I never understood why gays were ostracized; I never understood why their actions were wrong. When I was growing up, and was repeatedly told that homosexuality was deviant and evil, I honestly have to say I was puzzled. Who were they hurting? How were they corrupting others? Why were their actions so unforgivable?

Don’t think, however, that I have always been a virtuous ally to the LGBT community. Disgustingly enough, the exact opposite is true. In my youth,  I listened to what “the voices of wisdom” were saying, and sadly latched on to the conviction that homosexuality was something “good people” would never accept. It was something to be avoided so fervently that that no impression of the slightest gender-deviant preference was to ever be conveyed. A girl never wanted her hair to be too short, or her t-shirt to be too plain… someone might think she was gay. A boy never wanted to sing too well, or dance too gracefully. No one ever wanted a same sex friendship to be perceived as too close, because… YOU KNOW. People would think you were “one of them,” and justifiably ostracize you. It wasn’t enough to BE straight in those dark days… you had to pass for straight, too, and the only acceptable score was 100.

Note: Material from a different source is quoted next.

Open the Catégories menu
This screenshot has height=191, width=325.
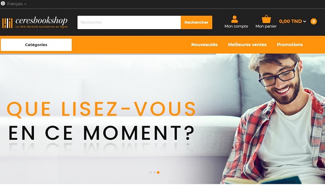[36, 45]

When I took psychology in high school, we were taught that homosexuality was considered a psychiatric disorder. It was, like autism, perceived to be caused by an  abnormal relationship between mother and child. Imagine how I felt when my baby boy was first diagnosed with PDD-NOS, a very mild form of autism… and when I discovered, not many years later, that he was attracted to people of his own gender! I heard every voice of authority from my youth screaming in my ear, “YOU BROKE HIM!”

For at least a year, I behaved like a monster. I tried to bend him back. I forced him into activities which he passionately hated, because I wanted him to appear “butch.” That way, people would accept him… and no one would blame me. I thought I was weeping and seething in silence, but the poison within me oozed freely enough to reach him, and sickened our relationship for too long a period of time.

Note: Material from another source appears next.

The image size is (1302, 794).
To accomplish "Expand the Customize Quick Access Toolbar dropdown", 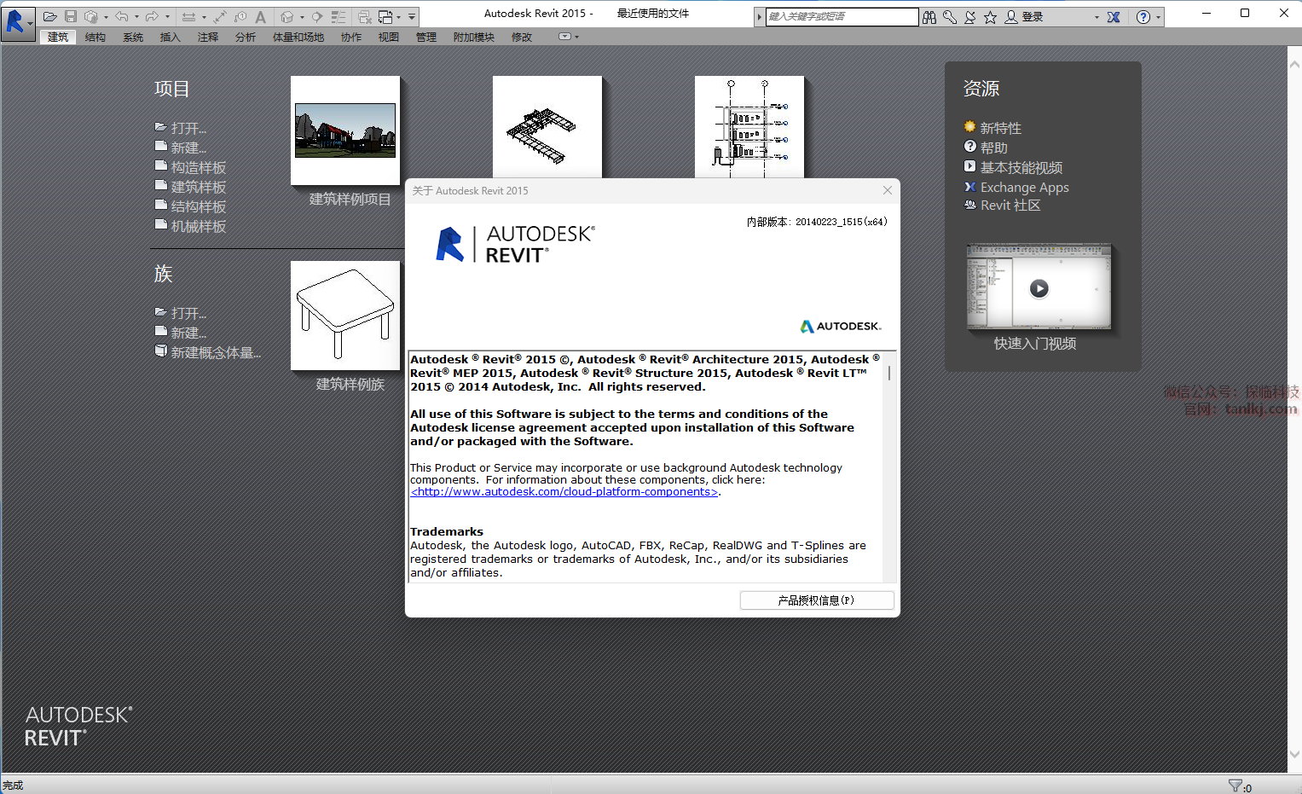I will (x=412, y=16).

I mourned the straight son I’d always expected… and then, I fell deeply, deeply in love with the son that God had given me: a man without a trace of malice in his soul… a man who is as gentle as the puppies and kittens he dotes on… a man with a sharp, piercing intelligence, and a passion for social justice that one rarely sees in this selfish and duplicitous world. I fell in love with a very funny young man, whose loud, genuine laugh  rings often and true. I fell in love with a man who is not afraid to give everyone he loves a bear hug and a kiss.

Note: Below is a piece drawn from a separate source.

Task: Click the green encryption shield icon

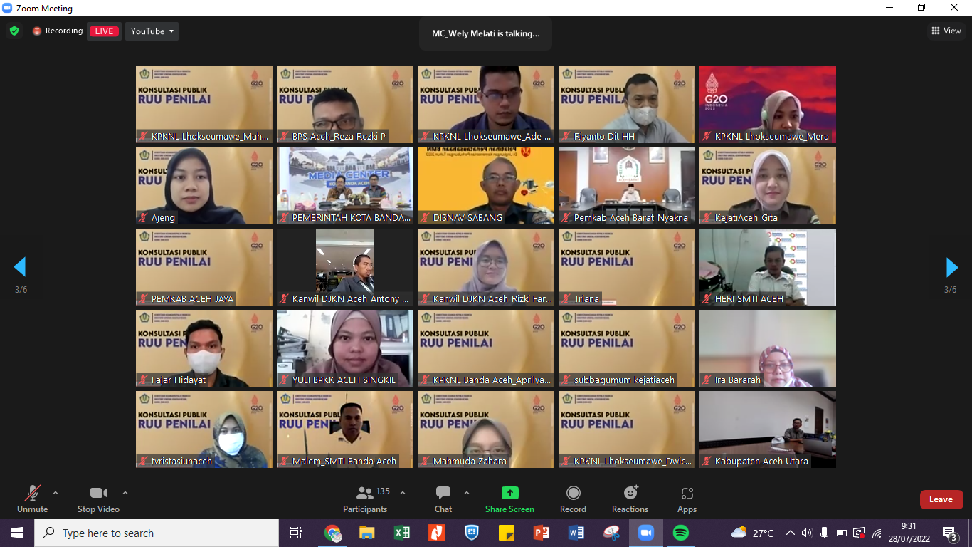Action: point(14,31)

I fell in love with a MAN. A MAN who is as truly male as any heterosexual man I’ve ever known, and as worthy of respect and affection as any other of God’s creatures. He is my son, my friend, my constant companion, my sounding board, my excuse, my enabler, my protector. My treasure. He is my boy… and when I hear that fifty other young people, just as loved by their mothers, just as worthy of living, and loving, and sharing the treasure of their lives are cut down by the senseless actions of one demonic assassin, I am left in shock!

I can’t say I don’t understand hate. I know it and feel it. I can’t say I don’t understand bigotry and stupidity…every day of my life I try to eradicate them from my soul, and I can’t always say I succeed in extricating those black tumors of intolerance. But I do know this: killing people because they’re not like you is wrong.

Stay the hell away from people like my son.